However, according to financial director Bram-Paul Jobse, there would be no problem running the reactor for another 20 years after that.
More importantly, he said, there was room at the Borssele site to build two more reactors if necessary. The plans for this were already drawn up. The only problem is that no one could build a new nuclear power plant in the current market, said Jobse – not without government subsidies.
He showed us why with this chart (apologies for the Dutch):
Translation:
“Kostenverhoudingen energiebronnen” = cost ratio’s energy sources (i.e. the figures are ratio’s, not kWh prices)
Kerncentrale = nuclear reactor
Kolencentrale = coal power station
Gascentrale = gas fired power station
Wind turbine = wind turbine
Zonnecellen = solar panels
Verlies = loss
Overheidssubsidie = government subsidy
Winst = profit
Huidige verkoopprijs = wholesale market price
What this shows, in other words, is that as a result of government support of solar and wind, nuclear power in the Netherlands is operating at a loss.

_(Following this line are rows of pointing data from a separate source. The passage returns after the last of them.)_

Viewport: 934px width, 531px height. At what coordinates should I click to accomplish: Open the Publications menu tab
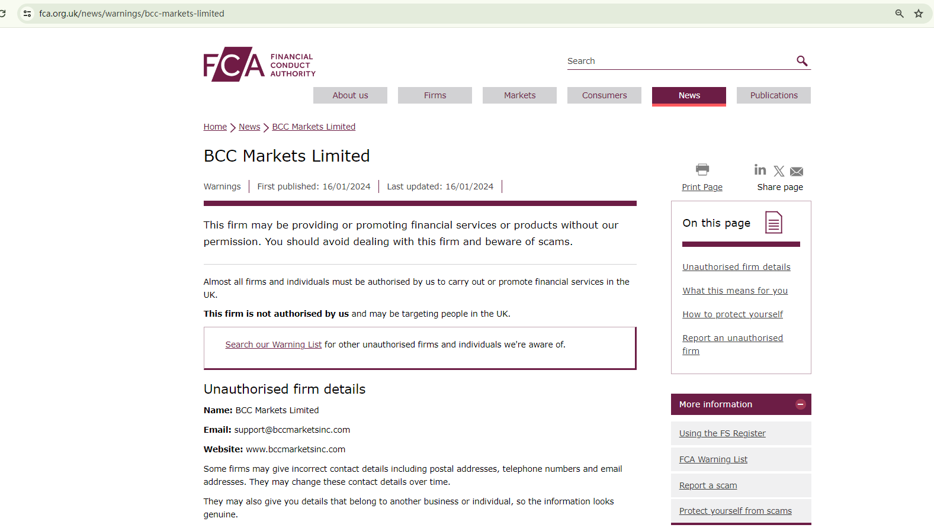point(773,95)
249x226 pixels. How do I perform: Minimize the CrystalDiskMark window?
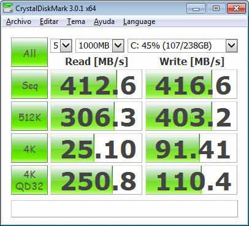pyautogui.click(x=196, y=9)
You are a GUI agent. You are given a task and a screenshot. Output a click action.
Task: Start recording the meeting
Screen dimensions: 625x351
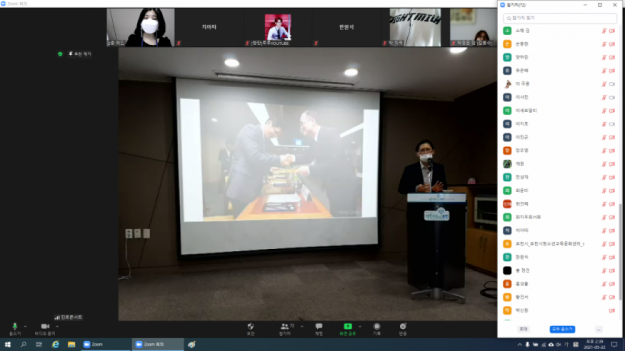pos(377,327)
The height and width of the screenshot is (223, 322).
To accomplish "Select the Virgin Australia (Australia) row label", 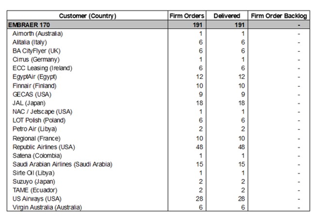I will (47, 207).
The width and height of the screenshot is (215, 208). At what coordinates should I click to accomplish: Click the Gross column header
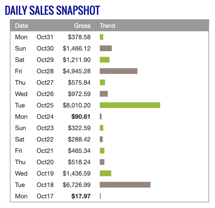[x=82, y=26]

Jobse also contrasted the operational and financial performance of the Borssele nuclear power station with the 700 MW Borssele wind power farm, which will be built by Dong Energy (it has the same name because it will be built offshore the town of Borssele).
Vermogen = capacity
Draaiuren = operational hours
Vollasturen per jaar = fully operational hours per year
Opwek per jaar = generation per year
Aantal huishoudens = number of households
Kosten = costs
Aansluiting = connection (costs)
Subsidie = subsidy
Arbeidsplaatsen tijdens bedrijf = jobs during operations
Einde levensduur = end of lifetime
Benodigde back up bij gebrek aan wind = required backup when there is no wind
I can’t vouch for these numbers – I don’t know exactly what assumptions went into them – but the message is clear: the costs of Dutch climate policy could be much lower than what Mr Wiebes estimates – if more nuclear power were used instead of offshore wind.

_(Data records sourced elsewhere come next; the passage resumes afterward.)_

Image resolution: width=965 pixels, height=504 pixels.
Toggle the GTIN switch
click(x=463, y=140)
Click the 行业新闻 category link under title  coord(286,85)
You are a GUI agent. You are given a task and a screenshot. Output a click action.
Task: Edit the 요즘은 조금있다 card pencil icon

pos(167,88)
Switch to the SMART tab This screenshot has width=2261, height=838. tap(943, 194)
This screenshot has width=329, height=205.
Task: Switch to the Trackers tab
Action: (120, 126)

Now wouldn’t be nice if there was an EU Energy Agency that we could ask for a considered opinion?
***
If there are huge inefficiencies in all member states pursuing their own policies – and at the same time it is unlikely that a genuine internal EU energy market will emerge any time soon (if ever) – what then can we do except muddle on – and accept the uncertainties that go with that?
Perhaps there is nothing else to do, although this does seem unsatisfactory. I have no ready-made solutions to offer. Just some thoughts.

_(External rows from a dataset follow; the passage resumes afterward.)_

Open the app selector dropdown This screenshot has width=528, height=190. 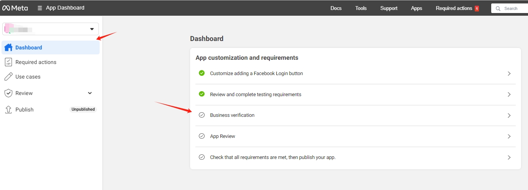(x=92, y=29)

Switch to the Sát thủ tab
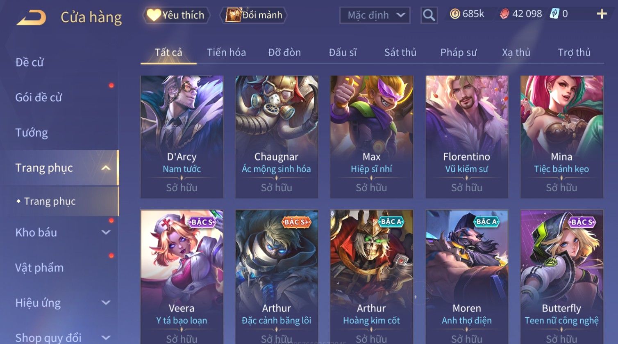pos(400,53)
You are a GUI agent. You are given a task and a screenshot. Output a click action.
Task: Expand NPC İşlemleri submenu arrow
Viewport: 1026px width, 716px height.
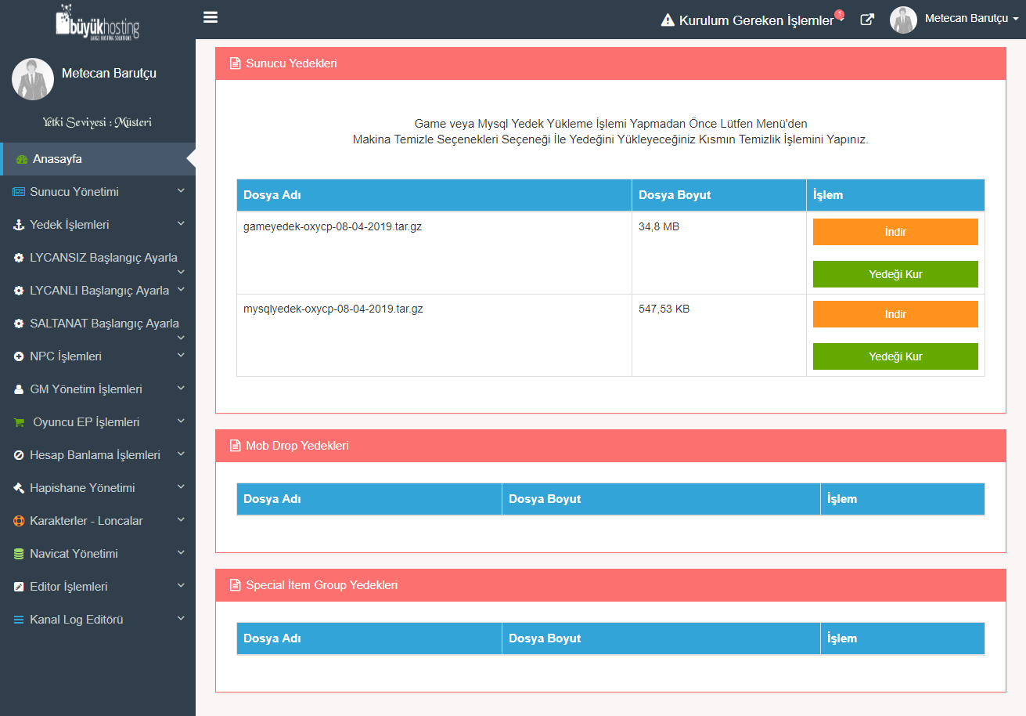pyautogui.click(x=181, y=355)
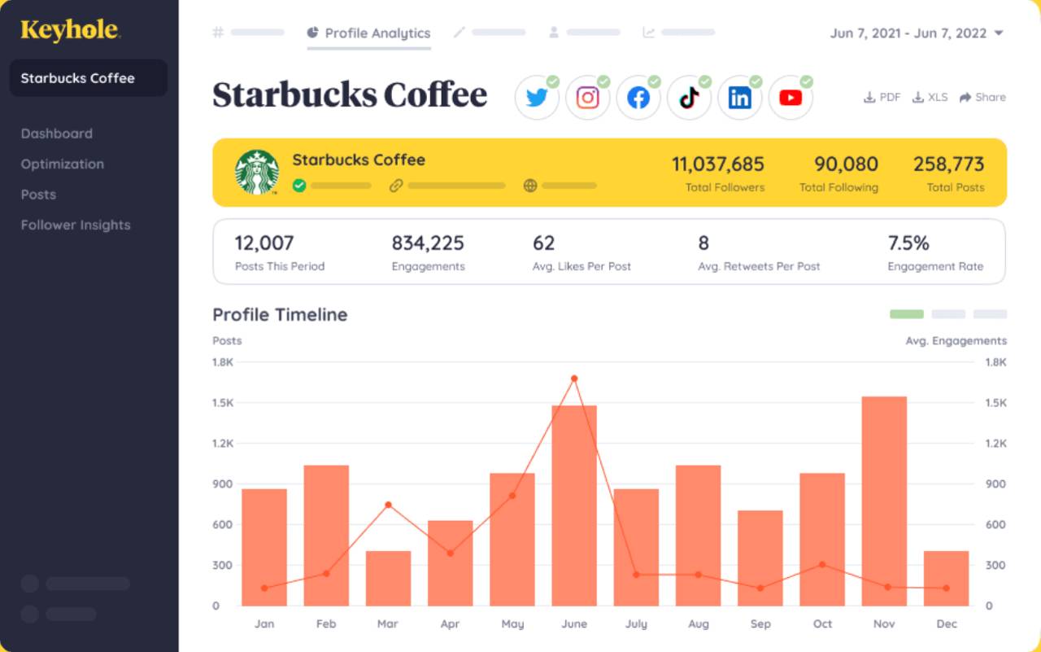Select the middle gray legend swatch
Viewport: 1041px width, 652px height.
948,313

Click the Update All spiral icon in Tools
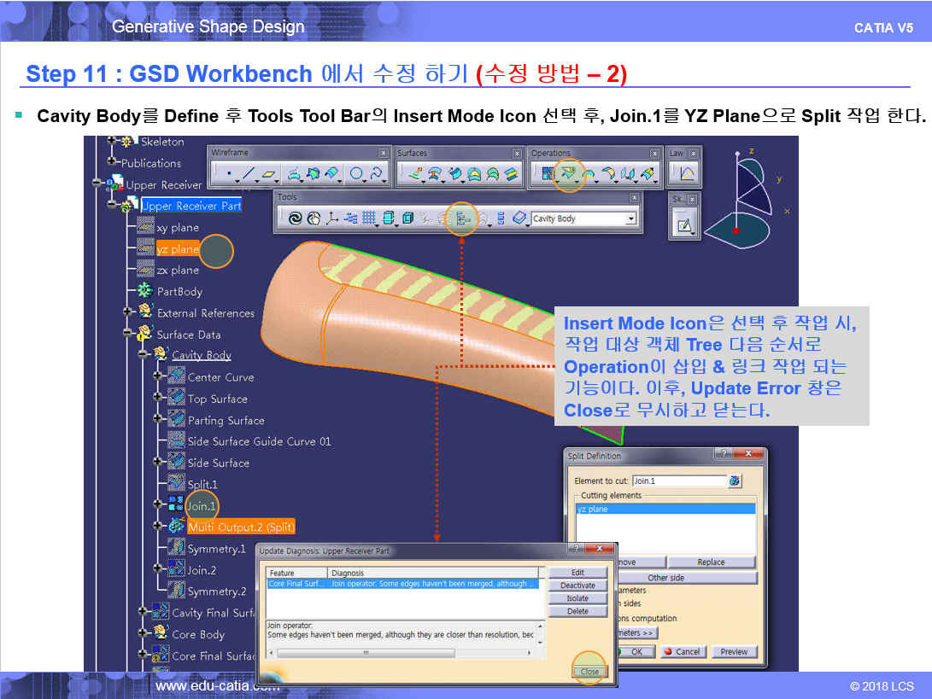(x=295, y=219)
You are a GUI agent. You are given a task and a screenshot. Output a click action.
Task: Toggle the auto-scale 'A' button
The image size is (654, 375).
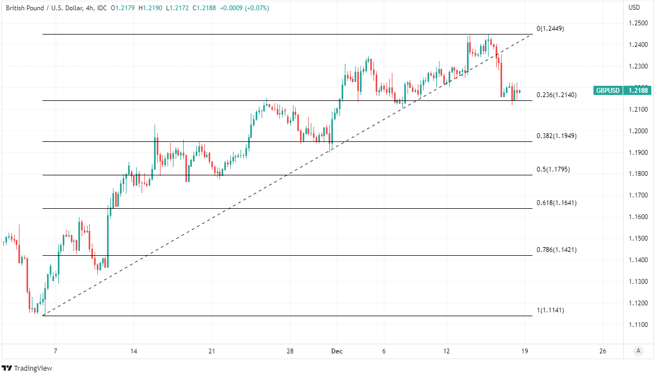click(x=638, y=351)
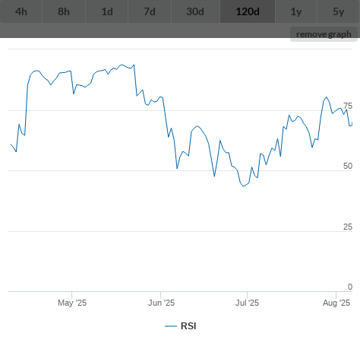
Task: Click the Aug '25 axis label
Action: click(336, 303)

The prkerogatives of nation-states are fiercely defended at this moment in Europe, but perhaps that shows their weakness rather than their strength? Nations, say many trend watchers, will be replaced by networks.
That may seem like good news for “Brussels”, but it’s not really – not when you realize that networks are even more decentralized than nation states – and far removed from the bureaucratic wrangling going on in the EU capital.
Somehow, the EU will have to forge a connection with the citizen, communal and business networks of the future. Could that mean trying to enable them – rather than producing policy documents and directives?